Five activists climbed a thirty-meter bridge which spanned oil pipes leading from the refinery, and dropped huge banners over the pipes. The poorly maintained pipes run right through the middle of the local communities. The plant and surroundings are notorious for oil leaks and toxic air emissions, although neither company has accepted any responsibility for the poor health of local people.

This event follows a week of world wide actions protesting the dominance of big business interests over the true benefits of sustainable development. Demanding that governments at the Earth Summit adopt a policy of new renewable energy, activists kicked off the Summit by dropping "Nuclear Power - out of Africa" banners from top of the nuclear reactor at Koeberg, protesting its use of such an unsafe and polluting medium. "Since the protest at Koeberg it has become apparent that the Greenpeace activists are not the only people who have broken the law. The total failure of the plant owners, Eskom, to provide safety, security and evacuation plans should be investigated by the authorities and is yet another reason why this first nuclear facility in Africa should be the last," said Mike Townsley of Greenpeace.

In other actions, (Click here for pictures) Greenpeace was out in the streets, the fields and the skies all over the world to try to communicate that delegates are failing to meet the needs and expectations of the people of the world.
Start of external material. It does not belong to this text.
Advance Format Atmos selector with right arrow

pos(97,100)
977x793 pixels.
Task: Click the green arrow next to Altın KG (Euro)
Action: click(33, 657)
In Thailand, Greenpeace launched a Stop Global Warming balloon over the Mae Moh coal plant in Lampang. On the seas off Cape Town we tracked down a plutonium ship carrying a deadly cargo and put them on the run. On the streets of Manila we collected signatures to petition the Philippine's Board of Investors not to invest in dirty fossil fuels. In the political heart of Australia, climbers hung huge banners from the nation's flagpole saying 'Stop climate change'. In Chile we launched a balloon over the crude oil refineries plant at Vina Del Mar. And outside the halls of Sandton in Johannesburg, Greenpeace's youth delegation were herded away by security for daring to make a stand about climate change in front of BMW's exhibition space.

The longer governments fail to take action on poverty and climate change, the more the international community will rise up in protest and action of its own.